Emboldened by the Supreme Court, there have been over 100 decisions by lower courts over the last eight years striking down mandatory minimum jail sentences, often using similarly fanciful scenarios. Striking laws based on imaginary scenarios is judicial activism of a particularly dangerous kind, as it may involve putting serious criminals back on the streets.

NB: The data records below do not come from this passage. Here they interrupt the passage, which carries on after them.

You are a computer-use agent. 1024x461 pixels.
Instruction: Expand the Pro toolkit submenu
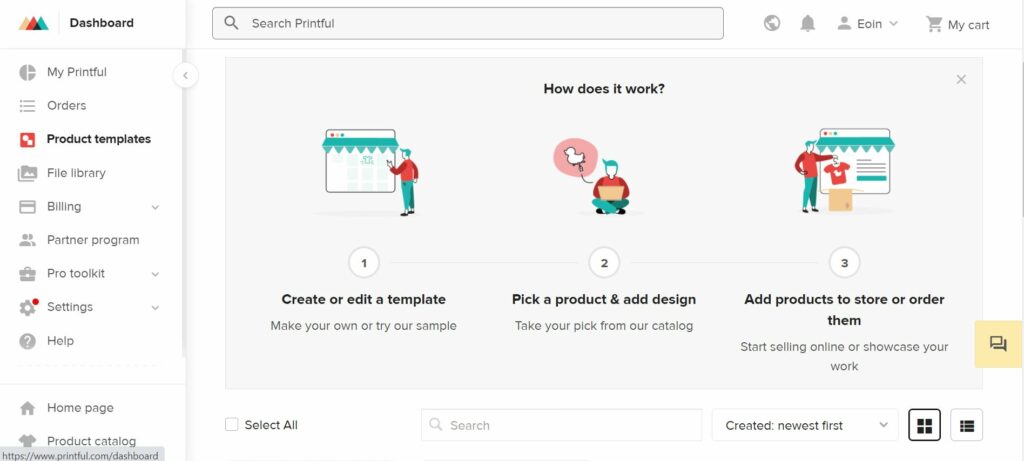pos(155,274)
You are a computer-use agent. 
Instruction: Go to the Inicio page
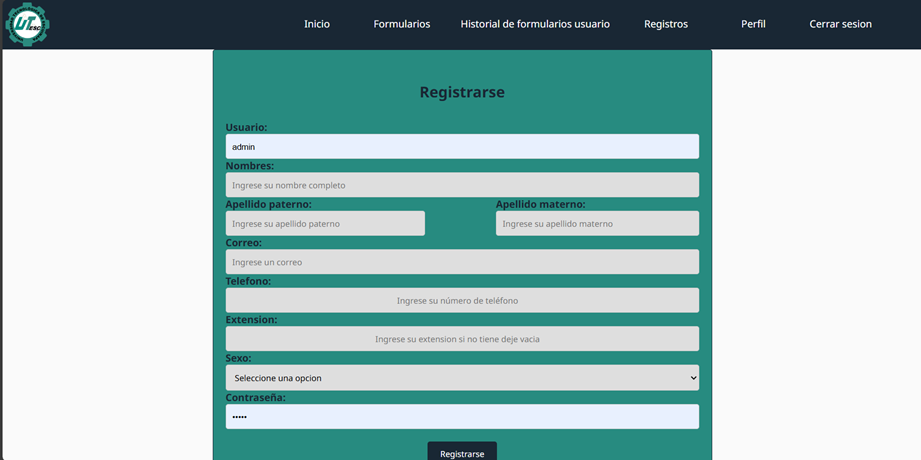pyautogui.click(x=317, y=24)
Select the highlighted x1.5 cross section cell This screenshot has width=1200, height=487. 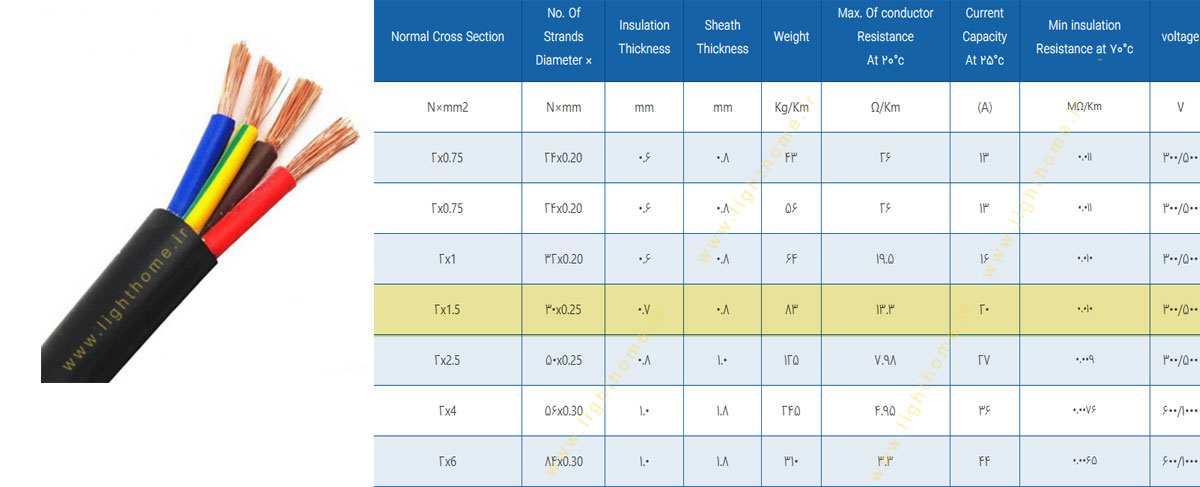pyautogui.click(x=448, y=310)
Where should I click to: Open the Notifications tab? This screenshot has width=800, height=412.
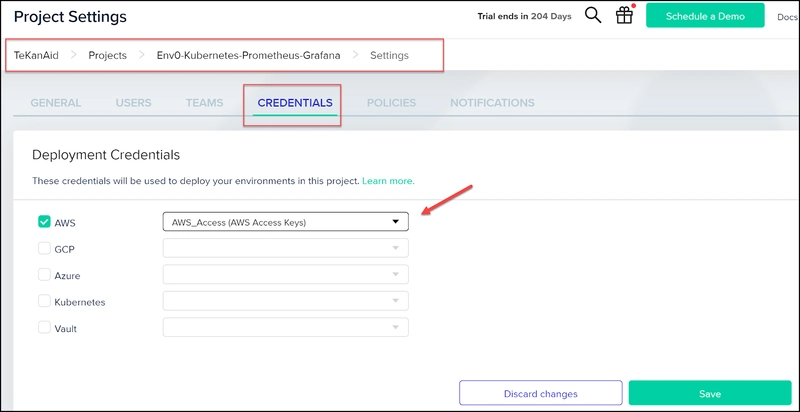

xOutside the moral mainstream: A Supreme Court ruling means every mass murderer has become eligible for a lesser sentence, even the likes of (clockwise, starting top left) Toronto van killer Alek Minassian, Quebec’s mosque shooter Alexandre Bissonnette, Scarborough rapist Paul Bernardo and B.C. killer Robert Pickton.

The Court is also rapidly moving outside the Canadian moral mainstream. In last June’s Bissonnette decision, it sided with Alexandre Bissonnette, the mass murderer who had opened fire in a crowded mosque prayer room, killing six innocent worshippers. The Court decreed that every mass murderer be given “a realistic possibility of applying for parole” because prohibiting it would be “degrading in nature and thus incompatible with human dignity.” The decision devoted much more attention to the supposed dignity of the criminal than to his victims, who received passing mention.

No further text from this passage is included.